Problem description:
Can you give these rows as a JSON list of strings, one per line, with blank lines left out?

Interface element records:
■ ■ ■ ■ ■ ■ ■
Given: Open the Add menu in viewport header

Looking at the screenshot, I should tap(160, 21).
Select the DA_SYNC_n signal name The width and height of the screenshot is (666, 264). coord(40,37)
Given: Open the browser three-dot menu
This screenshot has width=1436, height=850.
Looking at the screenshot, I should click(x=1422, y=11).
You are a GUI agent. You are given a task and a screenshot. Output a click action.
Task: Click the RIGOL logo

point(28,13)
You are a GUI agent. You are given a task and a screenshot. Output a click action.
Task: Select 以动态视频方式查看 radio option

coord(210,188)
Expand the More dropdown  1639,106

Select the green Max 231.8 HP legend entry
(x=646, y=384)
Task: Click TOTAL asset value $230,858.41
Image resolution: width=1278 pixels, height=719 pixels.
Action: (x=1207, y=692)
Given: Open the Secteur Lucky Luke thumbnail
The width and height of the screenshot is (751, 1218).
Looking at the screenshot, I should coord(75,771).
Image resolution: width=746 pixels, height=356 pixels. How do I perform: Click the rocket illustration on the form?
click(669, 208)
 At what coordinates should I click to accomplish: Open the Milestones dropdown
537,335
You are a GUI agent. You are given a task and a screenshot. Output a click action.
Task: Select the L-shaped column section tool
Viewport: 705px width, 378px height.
■ ■ ■ ■ ■ ■ ■
Solution below:
[
  "Given: Open the Add menu in viewport header",
  "Looking at the screenshot, I should tap(160, 21).",
  "Select the DA_SYNC_n signal name The width and height of the screenshot is (666, 264). coord(40,37)",
  "Given: Open the browser three-dot menu",
  "This screenshot has width=1436, height=850.",
  "Looking at the screenshot, I should click(x=1422, y=11).",
  "You are a GUI agent. You are given a task and a screenshot. Output a click action.",
  "Task: Click the RIGOL logo",
  "point(28,13)",
  "You are a GUI agent. You are given a task and a screenshot. Output a click action.",
  "Task: Select 以动态视频方式查看 radio option",
  "coord(210,188)",
  "Expand the More dropdown  1639,106",
  "Select the green Max 231.8 HP legend entry",
  "(x=646, y=384)",
  "Task: Click TOTAL asset value $230,858.41",
  "Image resolution: width=1278 pixels, height=719 pixels.",
  "Action: (x=1207, y=692)",
  "Given: Open the Secteur Lucky Luke thumbnail",
  "The width and height of the screenshot is (751, 1218).",
  "Looking at the screenshot, I should coord(75,771).",
  "Image resolution: width=746 pixels, height=356 pixels. How do I perform: Click the rocket illustration on the form?",
  "click(669, 208)",
  " At what coordinates should I click to accomplish: Open the Milestones dropdown",
  "537,335",
  "You are a GUI agent. You are given a task and a screenshot. Output a click action.",
  "Task: Select the L-shaped column section tool",
  "Viewport: 705px width, 378px height."
]